If you’re a business, no doubt you’ve heard about a ransomware attack. If you’re not sure exactly what it means, we’ll explain. Typically, it involves cybercriminals using data encryption or data theft to demand businesses or individuals pay a large sum of money, to unlock or return stolen data. In- order to extract money, the cybercriminals make threats against the business. Firstly, the criminals may threaten all business transactions will cease until monies are paid. Secondly the criminals can threaten to disclose business information in the public arena to either embarrass or damage a business commercially.
All too many businesses when faced with the situation of a threat attack are ill-prepared to deal with the disruption and pay up $. Even though, it’s universally recommended not to pay as it reinforces criminal behaviour and increases their financial gains. They’re successful criminals when they get the ransom. Most importantly, those who do pay the large sum believe in good faith the criminal will keep their promise. But are sorely disappointed when the attackers will either not provide the promised relief, or they may simply return a short time later for a second attempt. Now you’re an easy money target.
Meanwhile, organisations such as REvil are service providers of Ransomware who provide other attackers with all the right tools to use them to attack the victims of their choosing. So, now there’s literally RaaS – Ransomware as a Service.
What You Can Do
Most importantly, businesses need to prepare for Ransomware threats. A business needs to protect against potential attacks so they don’t end up with a Ransomware headache. We have some very simple actions your business can do that are outlined below; the top five steps you can take:
Train Your People – Firstly, when traced back many successful ransomware attacks are caused by a careless or unaware user response to an email-based phishing attack. By getting your staff trained, they are less likely to fall for scams and handle their usernames and passwords with more care.

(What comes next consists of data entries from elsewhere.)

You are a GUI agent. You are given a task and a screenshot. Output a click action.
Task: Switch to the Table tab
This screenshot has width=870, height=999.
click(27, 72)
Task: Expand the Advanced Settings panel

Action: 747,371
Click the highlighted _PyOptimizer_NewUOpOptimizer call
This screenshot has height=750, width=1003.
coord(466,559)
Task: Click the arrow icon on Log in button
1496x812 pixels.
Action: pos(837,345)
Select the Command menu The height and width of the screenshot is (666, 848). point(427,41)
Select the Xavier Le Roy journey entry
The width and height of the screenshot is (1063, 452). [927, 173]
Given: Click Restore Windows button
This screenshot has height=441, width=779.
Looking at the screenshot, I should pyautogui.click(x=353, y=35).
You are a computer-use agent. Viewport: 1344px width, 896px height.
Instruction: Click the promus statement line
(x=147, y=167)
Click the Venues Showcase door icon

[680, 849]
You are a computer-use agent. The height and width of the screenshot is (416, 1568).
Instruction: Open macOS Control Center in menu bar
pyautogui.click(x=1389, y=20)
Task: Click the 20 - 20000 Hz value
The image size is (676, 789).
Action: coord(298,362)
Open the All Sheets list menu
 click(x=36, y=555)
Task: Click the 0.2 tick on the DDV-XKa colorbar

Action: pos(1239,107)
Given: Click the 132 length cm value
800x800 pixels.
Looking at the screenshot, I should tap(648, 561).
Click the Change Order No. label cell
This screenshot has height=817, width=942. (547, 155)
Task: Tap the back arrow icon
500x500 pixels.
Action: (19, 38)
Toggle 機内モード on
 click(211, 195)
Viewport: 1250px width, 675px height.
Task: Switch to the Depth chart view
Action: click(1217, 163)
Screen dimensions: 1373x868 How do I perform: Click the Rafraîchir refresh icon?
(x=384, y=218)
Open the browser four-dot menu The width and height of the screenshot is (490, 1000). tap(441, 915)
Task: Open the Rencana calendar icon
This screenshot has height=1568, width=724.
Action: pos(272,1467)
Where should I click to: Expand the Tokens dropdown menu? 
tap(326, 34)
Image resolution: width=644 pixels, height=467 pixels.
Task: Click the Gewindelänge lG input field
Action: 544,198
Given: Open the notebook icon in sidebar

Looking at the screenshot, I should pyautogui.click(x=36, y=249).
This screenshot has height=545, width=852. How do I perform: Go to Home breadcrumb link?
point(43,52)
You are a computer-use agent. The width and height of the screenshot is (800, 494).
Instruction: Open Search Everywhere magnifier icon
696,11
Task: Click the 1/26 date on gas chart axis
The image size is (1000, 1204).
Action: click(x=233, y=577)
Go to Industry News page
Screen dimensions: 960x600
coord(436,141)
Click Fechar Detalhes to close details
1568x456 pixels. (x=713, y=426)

Implement Multi-Factor Authentication – Multi-Factor Authentication or MFA for short, is a second layer of identity authentication. So even if an attacker does manage to obtain staff credentials, they can’t get through the second layer of authentication. With no way to authenticate, it will prevent an attack from taking place.
Patch Your Systems – Exploiting vulnerabilities is a key weapon in the attacker’s toolbox and second only to phishing emails. As a result, the need to close the gaps is critical to guarding against the attackers. This means managing your vulnerabilities with a management regime. With so many of us working remotely, this often extends beyond the scope of an organisation.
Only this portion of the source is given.